▶ _OBJECTIVE_
Could you set down, word for word, the part of the forum thread below that opens with the words containing "This profile is" and closes with "hide malicious code."?

▶ _QUOTED PASSAGE_
··········
Vorpal

@Vorpal@programming.dev

This profile is from a federated server and may be incomplete. Browse more on the original instance.

Vorpal,

Due to the recent xz trouble I presume? Good idea, I was thinking about this on an ecosystem wise scale (e.g. all of crates.io or all of a Linux distro) which is a much harder problem to solve.

Not sure if the tag logic is needed though. I thought cargo embedded the commit ID in the published package?

Also I’m amazed that the name cargo-goggles was available.

Vorpal,

Yes, obviously there are more ways to hide malicious code.

As for the git commit ID, I didn’t see you using it even when it was available though? But perhaps that could be a weakness, if the commit ID used does not match the tag in the repo, that would be a red flag too. That could be worth checking.

Vorpal,

Hm, that is a fair point. Perhaps it would make sense to produce a table of checks: indicate which checks each dependency fails/passes, and then colour code them with severity.

Some experimentation on real world code is probably needed. I plan to try this tool on my own projects soon (after I manually verified that your crate match your git code (hah! Bootstrap problem), I already reviewed your code on github and it seemed to do what it claims).

Vorpal,

Please, send an email to lwn@lwn.net to report this issue to them, they usually fix things quickly.
··········
▶ _DATA SECTION_
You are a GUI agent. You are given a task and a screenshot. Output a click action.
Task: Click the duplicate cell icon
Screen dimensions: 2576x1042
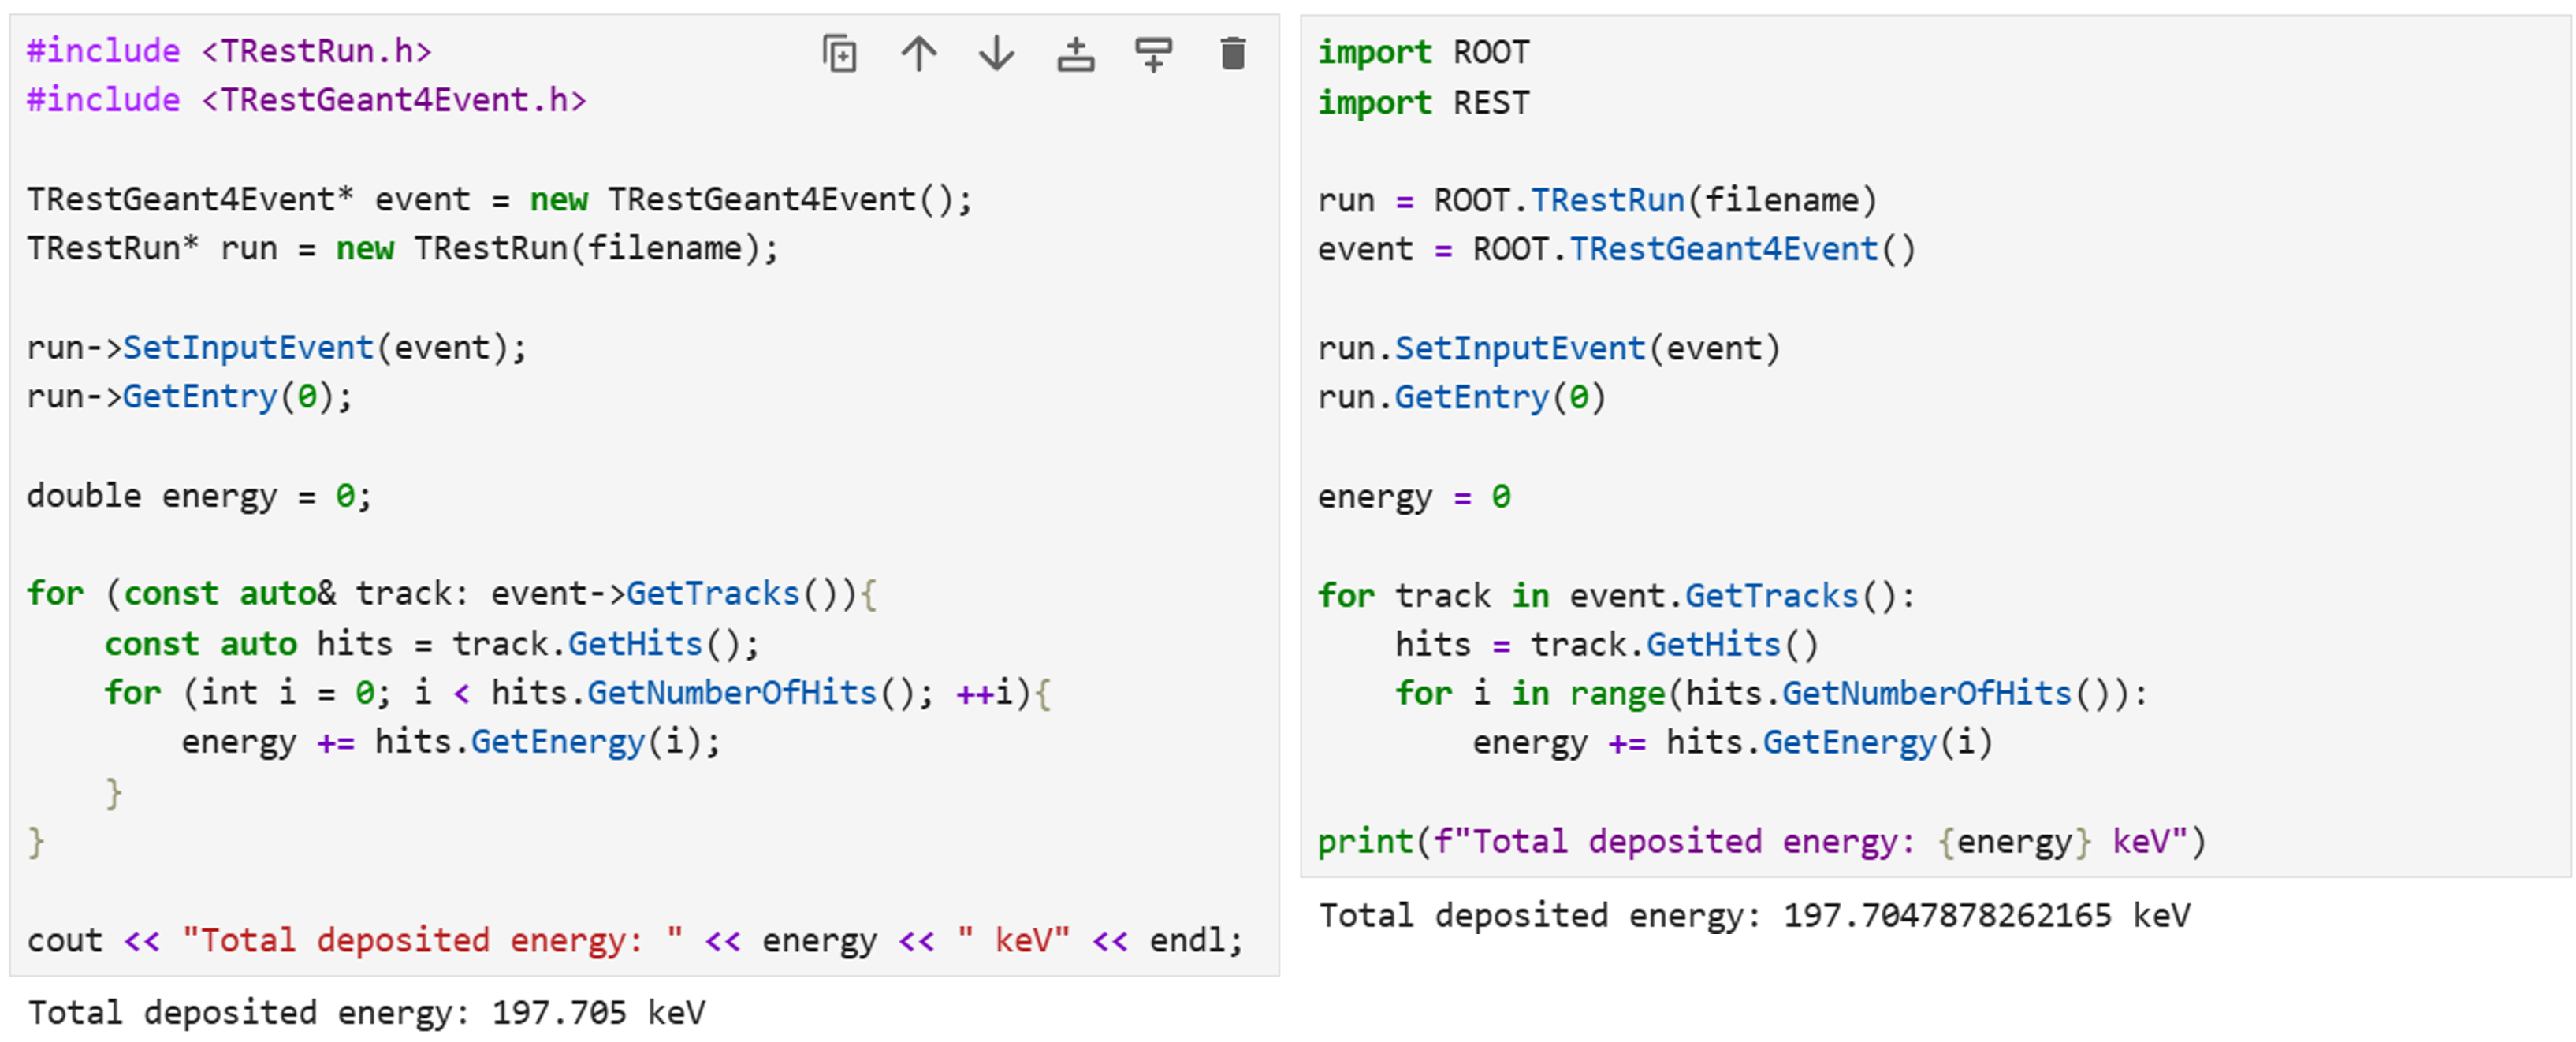point(839,54)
··········
▶ _EXERCISE ANSWER_
This profile is from a federated server and may be incomplete. Browse more on the original instance.

Vorpal,

Due to the recent xz trouble I presume? Good idea, I was thinking about this on an ecosystem wise scale (e.g. all of crates.io or all of a Linux distro) which is a much harder problem to solve.

Not sure if the tag logic is needed though. I thought cargo embedded the commit ID in the published package?

Also I’m amazed that the name cargo-goggles was available.

Vorpal,

Yes, obviously there are more ways to hide malicious code.